Go through the data underneath and copy every line exactly.

Saved data entries:
++++++

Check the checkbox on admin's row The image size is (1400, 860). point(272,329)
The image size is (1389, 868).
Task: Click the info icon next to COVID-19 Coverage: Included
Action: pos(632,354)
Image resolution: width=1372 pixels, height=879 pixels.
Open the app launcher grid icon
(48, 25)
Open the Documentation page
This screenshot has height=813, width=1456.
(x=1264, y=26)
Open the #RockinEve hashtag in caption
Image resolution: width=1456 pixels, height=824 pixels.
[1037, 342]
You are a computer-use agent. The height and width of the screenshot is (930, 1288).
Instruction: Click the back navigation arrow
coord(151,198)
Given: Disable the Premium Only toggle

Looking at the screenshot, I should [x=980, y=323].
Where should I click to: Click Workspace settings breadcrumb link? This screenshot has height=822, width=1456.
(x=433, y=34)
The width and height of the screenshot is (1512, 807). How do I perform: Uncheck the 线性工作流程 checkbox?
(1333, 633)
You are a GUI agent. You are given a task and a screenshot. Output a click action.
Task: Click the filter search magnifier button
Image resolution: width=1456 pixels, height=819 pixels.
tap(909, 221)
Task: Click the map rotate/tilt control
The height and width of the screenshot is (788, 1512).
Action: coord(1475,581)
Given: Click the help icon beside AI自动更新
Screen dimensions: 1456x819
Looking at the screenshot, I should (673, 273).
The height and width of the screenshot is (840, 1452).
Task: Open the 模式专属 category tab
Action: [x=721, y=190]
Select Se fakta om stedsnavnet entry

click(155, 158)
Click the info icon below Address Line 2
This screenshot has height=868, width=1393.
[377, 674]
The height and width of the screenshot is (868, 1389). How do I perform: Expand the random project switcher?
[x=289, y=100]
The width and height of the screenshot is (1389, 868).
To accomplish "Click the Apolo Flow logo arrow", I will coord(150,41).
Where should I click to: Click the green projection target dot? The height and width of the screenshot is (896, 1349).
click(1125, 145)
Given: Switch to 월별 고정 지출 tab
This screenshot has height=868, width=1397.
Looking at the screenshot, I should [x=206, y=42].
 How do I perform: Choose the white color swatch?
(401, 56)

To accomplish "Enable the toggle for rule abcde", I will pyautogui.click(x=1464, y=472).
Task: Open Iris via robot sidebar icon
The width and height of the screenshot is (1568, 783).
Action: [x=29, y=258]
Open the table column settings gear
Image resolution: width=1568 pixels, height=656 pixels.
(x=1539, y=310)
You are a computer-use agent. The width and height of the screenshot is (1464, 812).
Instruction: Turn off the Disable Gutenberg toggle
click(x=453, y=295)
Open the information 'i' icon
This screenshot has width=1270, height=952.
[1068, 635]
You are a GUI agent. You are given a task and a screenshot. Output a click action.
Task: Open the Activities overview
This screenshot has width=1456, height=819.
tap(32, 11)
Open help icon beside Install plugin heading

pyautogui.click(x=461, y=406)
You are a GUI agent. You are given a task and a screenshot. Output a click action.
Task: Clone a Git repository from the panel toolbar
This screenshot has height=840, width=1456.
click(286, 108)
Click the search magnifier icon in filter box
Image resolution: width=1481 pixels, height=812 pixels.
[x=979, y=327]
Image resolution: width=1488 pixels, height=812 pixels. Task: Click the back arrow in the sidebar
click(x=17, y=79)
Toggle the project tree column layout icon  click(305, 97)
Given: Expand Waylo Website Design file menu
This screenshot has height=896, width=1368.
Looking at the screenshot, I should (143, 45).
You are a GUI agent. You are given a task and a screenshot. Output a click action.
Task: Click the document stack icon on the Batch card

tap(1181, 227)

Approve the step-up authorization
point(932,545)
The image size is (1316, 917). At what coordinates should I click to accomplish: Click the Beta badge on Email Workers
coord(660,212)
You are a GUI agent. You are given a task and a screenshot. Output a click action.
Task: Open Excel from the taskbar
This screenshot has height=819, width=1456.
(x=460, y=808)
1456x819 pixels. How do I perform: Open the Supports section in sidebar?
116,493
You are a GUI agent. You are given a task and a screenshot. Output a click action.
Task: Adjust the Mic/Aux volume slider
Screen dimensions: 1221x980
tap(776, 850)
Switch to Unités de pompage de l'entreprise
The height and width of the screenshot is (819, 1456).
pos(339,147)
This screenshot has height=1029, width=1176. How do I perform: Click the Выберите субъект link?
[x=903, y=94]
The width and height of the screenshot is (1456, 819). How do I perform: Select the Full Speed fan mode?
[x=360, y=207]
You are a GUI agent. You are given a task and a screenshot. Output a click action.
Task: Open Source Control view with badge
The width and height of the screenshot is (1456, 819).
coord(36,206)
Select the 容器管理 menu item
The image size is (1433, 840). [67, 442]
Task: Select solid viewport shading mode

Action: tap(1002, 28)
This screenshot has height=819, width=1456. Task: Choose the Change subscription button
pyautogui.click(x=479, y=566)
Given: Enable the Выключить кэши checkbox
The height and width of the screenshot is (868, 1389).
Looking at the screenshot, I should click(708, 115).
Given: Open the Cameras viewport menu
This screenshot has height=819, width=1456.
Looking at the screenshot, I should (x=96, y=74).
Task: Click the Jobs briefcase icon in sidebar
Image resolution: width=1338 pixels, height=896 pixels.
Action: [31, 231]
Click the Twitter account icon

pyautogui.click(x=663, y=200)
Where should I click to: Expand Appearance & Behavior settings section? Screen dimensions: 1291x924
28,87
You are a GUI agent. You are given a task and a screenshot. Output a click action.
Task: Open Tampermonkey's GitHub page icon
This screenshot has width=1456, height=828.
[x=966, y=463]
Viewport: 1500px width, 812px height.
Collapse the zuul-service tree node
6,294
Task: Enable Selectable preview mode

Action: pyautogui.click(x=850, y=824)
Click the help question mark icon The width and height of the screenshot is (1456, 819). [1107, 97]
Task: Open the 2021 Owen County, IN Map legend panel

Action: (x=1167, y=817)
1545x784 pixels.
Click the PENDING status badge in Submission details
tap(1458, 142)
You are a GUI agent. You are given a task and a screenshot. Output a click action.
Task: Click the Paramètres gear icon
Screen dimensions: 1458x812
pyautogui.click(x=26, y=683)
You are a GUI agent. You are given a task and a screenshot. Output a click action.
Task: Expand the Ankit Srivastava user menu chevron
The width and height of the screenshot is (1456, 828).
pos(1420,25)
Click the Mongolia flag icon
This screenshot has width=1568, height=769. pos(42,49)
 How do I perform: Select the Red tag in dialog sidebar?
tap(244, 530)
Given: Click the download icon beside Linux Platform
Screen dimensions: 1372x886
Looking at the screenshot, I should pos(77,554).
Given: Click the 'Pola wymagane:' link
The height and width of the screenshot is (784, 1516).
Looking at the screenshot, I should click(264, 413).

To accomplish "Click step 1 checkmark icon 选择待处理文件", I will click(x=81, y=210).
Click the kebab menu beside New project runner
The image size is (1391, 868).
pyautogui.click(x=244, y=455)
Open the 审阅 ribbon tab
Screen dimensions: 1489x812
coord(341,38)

++++++

Task result:
Check the checkbox on admin's row The image size is (1400, 860). point(272,329)
The image size is (1389, 868).
Task: Click the info icon next to COVID-19 Coverage: Included
Action: pos(632,354)
Image resolution: width=1372 pixels, height=879 pixels.
Open the app launcher grid icon
(48, 25)
Open the Documentation page
This screenshot has height=813, width=1456.
(x=1264, y=26)
Open the #RockinEve hashtag in caption
Image resolution: width=1456 pixels, height=824 pixels.
[1037, 342]
You are a computer-use agent. The height and width of the screenshot is (930, 1288).
Instruction: Click the back navigation arrow
coord(151,198)
Given: Disable the Premium Only toggle

Looking at the screenshot, I should [x=980, y=323].
Where should I click to: Click Workspace settings breadcrumb link? This screenshot has height=822, width=1456.
(x=433, y=34)
The width and height of the screenshot is (1512, 807). How do I perform: Uncheck the 线性工作流程 checkbox?
(1333, 633)
You are a GUI agent. You are given a task and a screenshot. Output a click action.
Task: Click the filter search magnifier button
Image resolution: width=1456 pixels, height=819 pixels.
tap(909, 221)
Task: Click the map rotate/tilt control
The height and width of the screenshot is (788, 1512).
Action: coord(1475,581)
Given: Click the help icon beside AI自动更新
Screen dimensions: 1456x819
Looking at the screenshot, I should (673, 273).
The height and width of the screenshot is (840, 1452).
Task: Open the 模式专属 category tab
Action: [x=721, y=190]
Select Se fakta om stedsnavnet entry

click(155, 158)
Click the info icon below Address Line 2
This screenshot has height=868, width=1393.
[377, 674]
The height and width of the screenshot is (868, 1389). How do I perform: Expand the random project switcher?
[x=289, y=100]
The width and height of the screenshot is (1389, 868).
To accomplish "Click the Apolo Flow logo arrow", I will coord(150,41).
Where should I click to: Click the green projection target dot? The height and width of the screenshot is (896, 1349).
click(1125, 145)
Given: Switch to 월별 고정 지출 tab
This screenshot has height=868, width=1397.
Looking at the screenshot, I should [x=206, y=42].
 How do I perform: Choose the white color swatch?
(401, 56)

To accomplish "Enable the toggle for rule abcde", I will pyautogui.click(x=1464, y=472).
Task: Open Iris via robot sidebar icon
The width and height of the screenshot is (1568, 783).
Action: [x=29, y=258]
Open the table column settings gear
Image resolution: width=1568 pixels, height=656 pixels.
(x=1539, y=310)
You are a computer-use agent. The width and height of the screenshot is (1464, 812).
Instruction: Turn off the Disable Gutenberg toggle
click(x=453, y=295)
Open the information 'i' icon
This screenshot has width=1270, height=952.
[1068, 635]
You are a GUI agent. You are given a task and a screenshot. Output a click action.
Task: Open the Activities overview
This screenshot has width=1456, height=819.
tap(32, 11)
Open help icon beside Install plugin heading

pyautogui.click(x=461, y=406)
You are a GUI agent. You are given a task and a screenshot. Output a click action.
Task: Clone a Git repository from the panel toolbar
This screenshot has height=840, width=1456.
click(286, 108)
Click the search magnifier icon in filter box
Image resolution: width=1481 pixels, height=812 pixels.
[x=979, y=327]
Image resolution: width=1488 pixels, height=812 pixels. Task: Click the back arrow in the sidebar
click(x=17, y=79)
Toggle the project tree column layout icon  click(305, 97)
Given: Expand Waylo Website Design file menu
This screenshot has height=896, width=1368.
Looking at the screenshot, I should (143, 45).
You are a GUI agent. You are given a task and a screenshot. Output a click action.
Task: Click the document stack icon on the Batch card

tap(1181, 227)

Approve the step-up authorization
point(932,545)
The image size is (1316, 917). At what coordinates should I click to accomplish: Click the Beta badge on Email Workers
coord(660,212)
You are a GUI agent. You are given a task and a screenshot. Output a click action.
Task: Open Excel from the taskbar
This screenshot has height=819, width=1456.
(x=460, y=808)
1456x819 pixels. How do I perform: Open the Supports section in sidebar?
116,493
You are a GUI agent. You are given a task and a screenshot. Output a click action.
Task: Adjust the Mic/Aux volume slider
Screen dimensions: 1221x980
tap(776, 850)
Switch to Unités de pompage de l'entreprise
The height and width of the screenshot is (819, 1456).
pos(339,147)
This screenshot has height=1029, width=1176. How do I perform: Click the Выберите субъект link?
[x=903, y=94]
The width and height of the screenshot is (1456, 819). How do I perform: Select the Full Speed fan mode?
[x=360, y=207]
You are a GUI agent. You are given a task and a screenshot. Output a click action.
Task: Open Source Control view with badge
The width and height of the screenshot is (1456, 819).
coord(36,206)
Select the 容器管理 menu item
The image size is (1433, 840). [67, 442]
Task: Select solid viewport shading mode

Action: tap(1002, 28)
This screenshot has height=819, width=1456. Task: Choose the Change subscription button
pyautogui.click(x=479, y=566)
Given: Enable the Выключить кэши checkbox
The height and width of the screenshot is (868, 1389).
Looking at the screenshot, I should click(708, 115).
Given: Open the Cameras viewport menu
This screenshot has height=819, width=1456.
Looking at the screenshot, I should (x=96, y=74).
Task: Click the Jobs briefcase icon in sidebar
Image resolution: width=1338 pixels, height=896 pixels.
Action: [31, 231]
Click the Twitter account icon

pyautogui.click(x=663, y=200)
Where should I click to: Expand Appearance & Behavior settings section? Screen dimensions: 1291x924
28,87
You are a GUI agent. You are given a task and a screenshot. Output a click action.
Task: Open Tampermonkey's GitHub page icon
This screenshot has width=1456, height=828.
[x=966, y=463]
Viewport: 1500px width, 812px height.
Collapse the zuul-service tree node
6,294
Task: Enable Selectable preview mode

Action: pyautogui.click(x=850, y=824)
Click the help question mark icon The width and height of the screenshot is (1456, 819). [1107, 97]
Task: Open the 2021 Owen County, IN Map legend panel

Action: (x=1167, y=817)
1545x784 pixels.
Click the PENDING status badge in Submission details
tap(1458, 142)
You are a GUI agent. You are given a task and a screenshot. Output a click action.
Task: Click the Paramètres gear icon
Screen dimensions: 1458x812
pyautogui.click(x=26, y=683)
You are a GUI agent. You are given a task and a screenshot. Output a click action.
Task: Expand the Ankit Srivastava user menu chevron
The width and height of the screenshot is (1456, 828).
pos(1420,25)
Click the Mongolia flag icon
This screenshot has width=1568, height=769. pos(42,49)
 How do I perform: Select the Red tag in dialog sidebar?
tap(244, 530)
Given: Click the download icon beside Linux Platform
Screen dimensions: 1372x886
Looking at the screenshot, I should pos(77,554).
Given: Click the 'Pola wymagane:' link
The height and width of the screenshot is (784, 1516).
Looking at the screenshot, I should click(264, 413).

To accomplish "Click step 1 checkmark icon 选择待处理文件", I will click(x=81, y=210).
Click the kebab menu beside New project runner
The image size is (1391, 868).
pyautogui.click(x=244, y=455)
Open the 审阅 ribbon tab
Screen dimensions: 1489x812
coord(341,38)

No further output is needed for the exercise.